▶ [Written task] Substitute "popup" for "dialog" in everything from the line that contains "Close the dialog with the X button" down to the end of the items, and leave all else unchanged. Leave the pictures out of your answer.

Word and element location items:
■ ■ ■ ■ ■

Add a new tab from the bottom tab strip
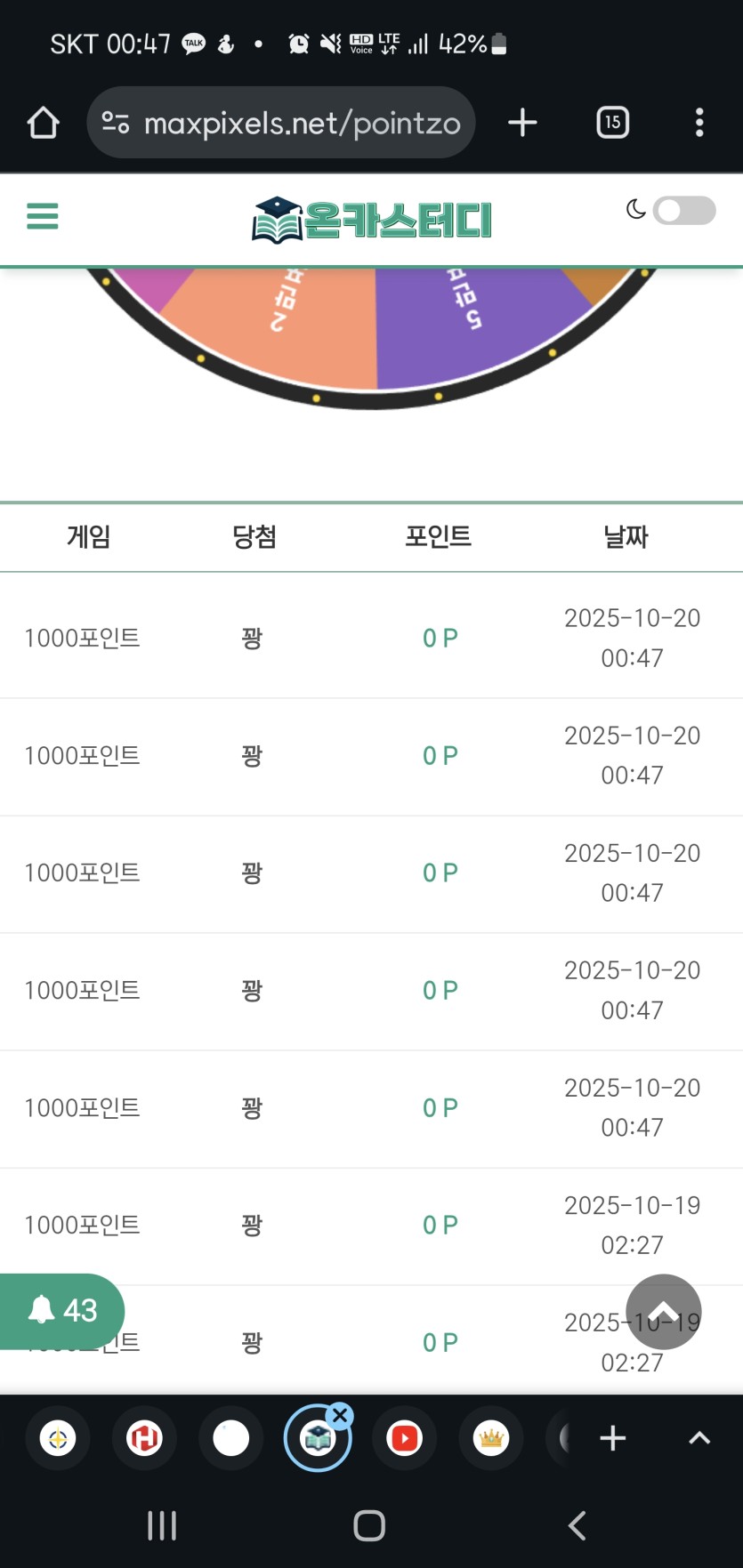The width and height of the screenshot is (743, 1568). coord(612,1438)
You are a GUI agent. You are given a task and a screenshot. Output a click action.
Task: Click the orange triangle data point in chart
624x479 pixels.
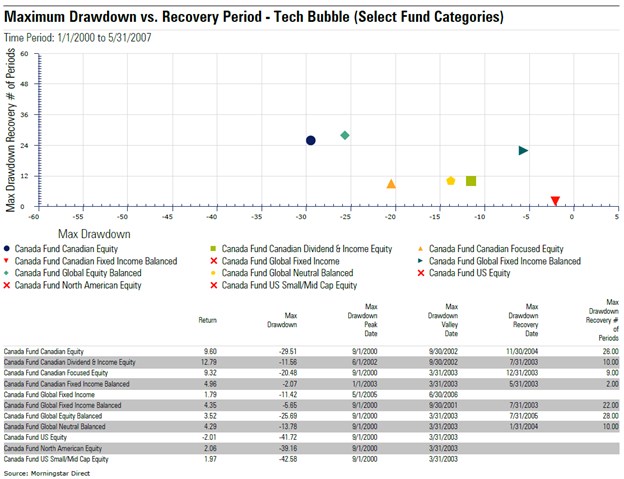(x=391, y=184)
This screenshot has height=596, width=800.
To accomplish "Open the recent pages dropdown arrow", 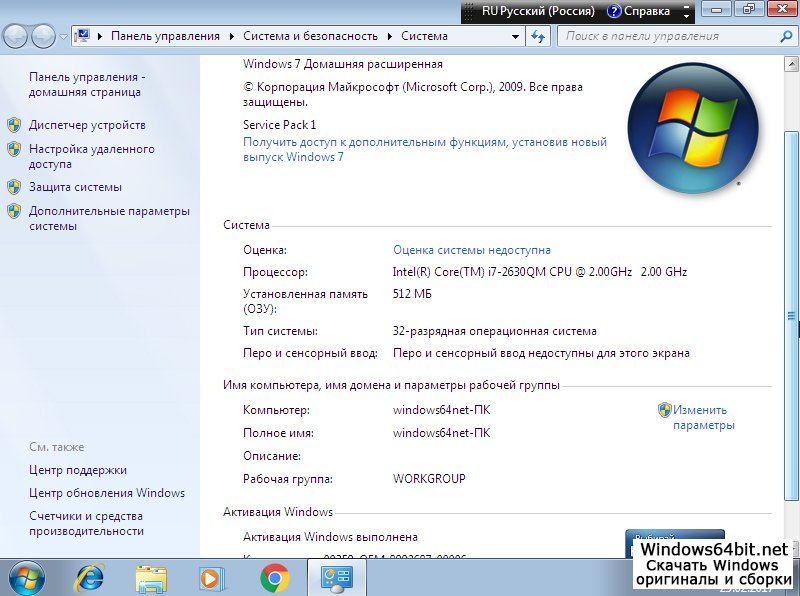I will coord(64,37).
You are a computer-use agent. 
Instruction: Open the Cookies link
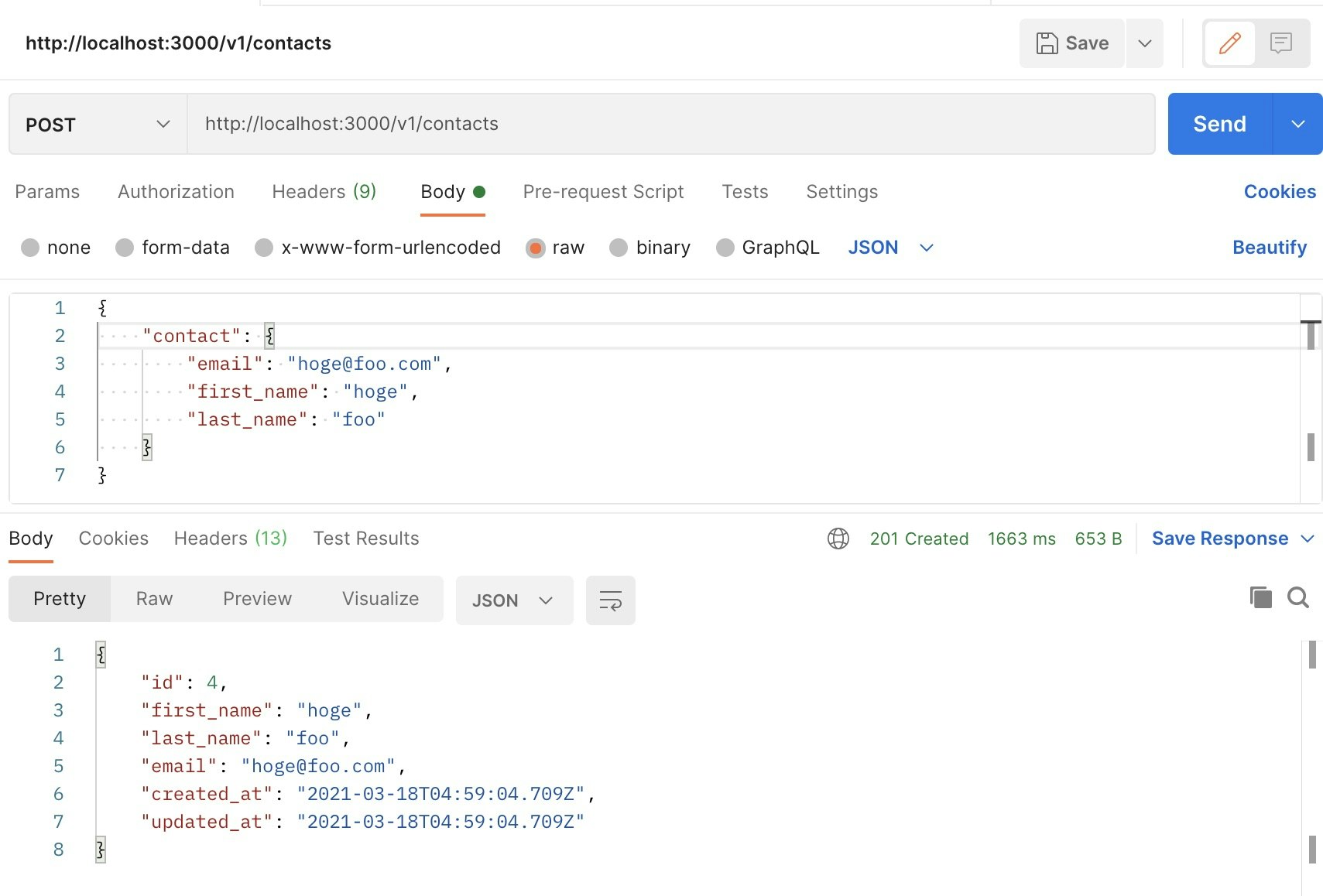(x=1279, y=192)
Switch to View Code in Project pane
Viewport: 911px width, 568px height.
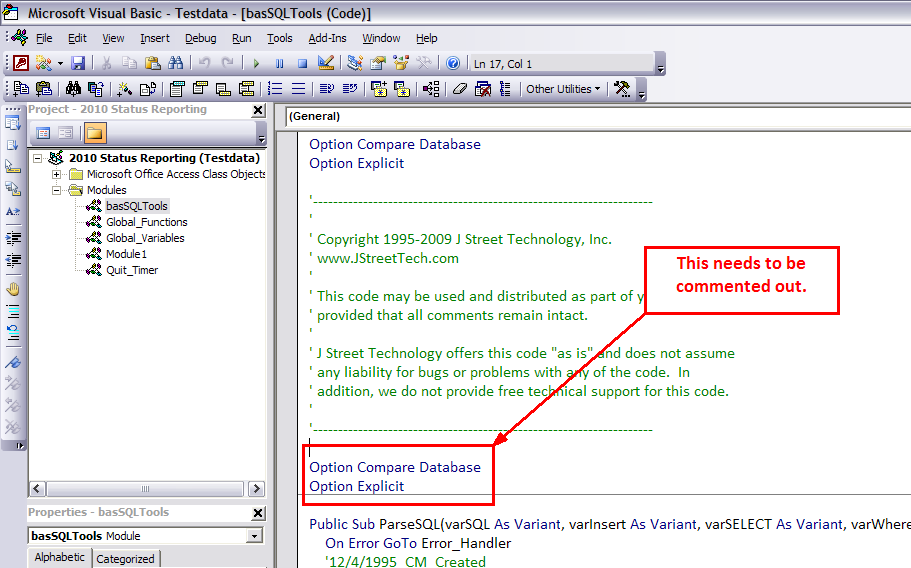tap(43, 133)
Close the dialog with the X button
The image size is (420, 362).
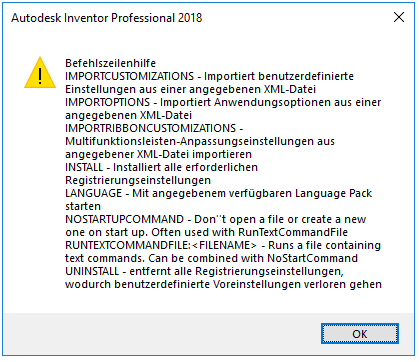click(x=399, y=17)
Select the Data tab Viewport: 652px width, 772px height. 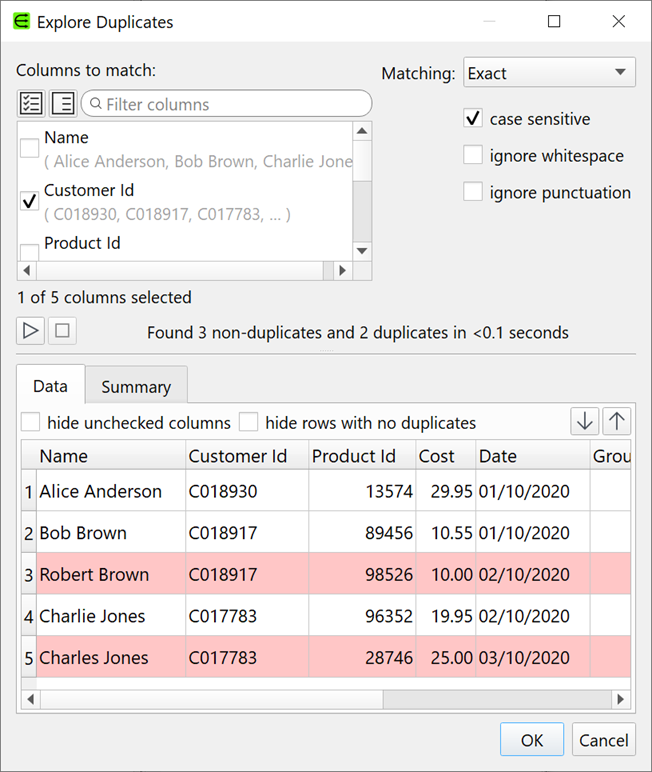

■ ■ ■ ■ ■

▶ [Solved problem]
Close the popup with the X button
The image size is (420, 362).
click(x=399, y=17)
Select the Data tab Viewport: 652px width, 772px height. 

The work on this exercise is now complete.